ITEM 3 The Staple Food Control Policy To Be Introduced At The Coming Extraordinary Session of The Diet - Mainichi Shimbun - 26 Dec 45. Translator: S. Zwata.
Full Translation:
Agriculture and Forestry Minister MATSUMURA arrived in AKITA City on 26 December and made the following statements on two matters of importance, for the people:
I think that there will be no food crisis for one and a half months because the Government has sufficient rice in stock to last until next April or May and enough confidence to carry out heroic measures to meet the crisis. As to whether the Government is going to create a monopoly of staple foods, I can not as yet make any definite statement, but we are going to strengthen national control over these foods Definite measures on the problem will be introduced at the coming extraordinary session of the Diet. Meanwhile we are going ahead with our crop delivery quota policy.

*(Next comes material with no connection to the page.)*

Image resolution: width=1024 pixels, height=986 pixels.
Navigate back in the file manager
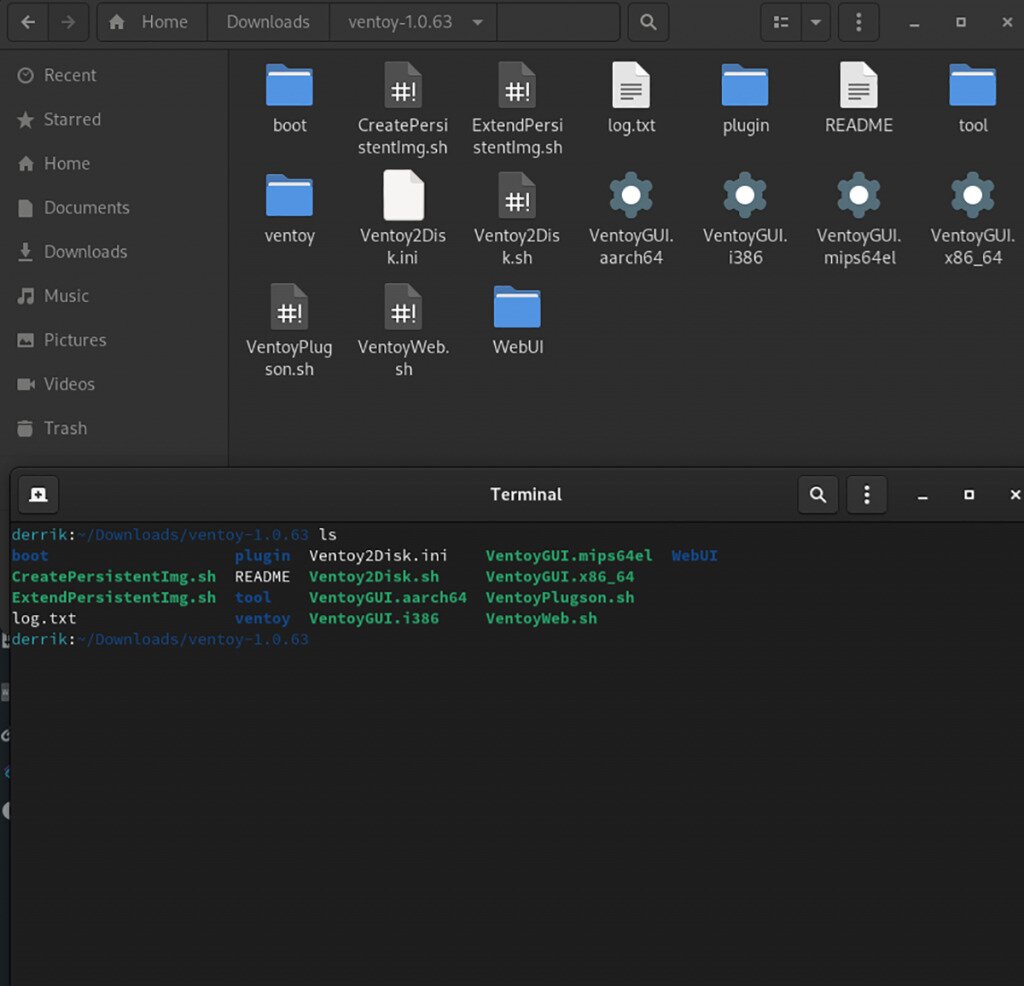tap(27, 21)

The bartering between farmers and people in cities, and black market sales will become worse unless something is done. The Government must distribute necessary fertilizer and other agricultural materials to farmers through the agricultural associations. So far agricultural implements and fertilizer have been obtained, but supplying clothing is a difficult problem. This, however, is not the fault of the agricultural associations.
ITEM 4 Importation of Food Difficult Due To Poor Crops And Political Confusion in in Far Eastern Countries - Mainichi Shimbun - 26 Dec 45. Translator: S. Kinoshita.
Summary:
The solution of the food crisis, apart from rice shipment by farmers, is said to lie in the importation of 3,000,000 tons of food. Permission for this is being sought from SCAP. As of 10 December, only 2,940,000 koku, or 11 per cent of the expected tota1 of 26,591,000 koku, have been delivered to the Government. On the other hand, it has become increasingly clear that no optimism can be entertained in regard to the importation of 3,000,000 tons of food, despite the favorable assistance rendered by the Allied Powers.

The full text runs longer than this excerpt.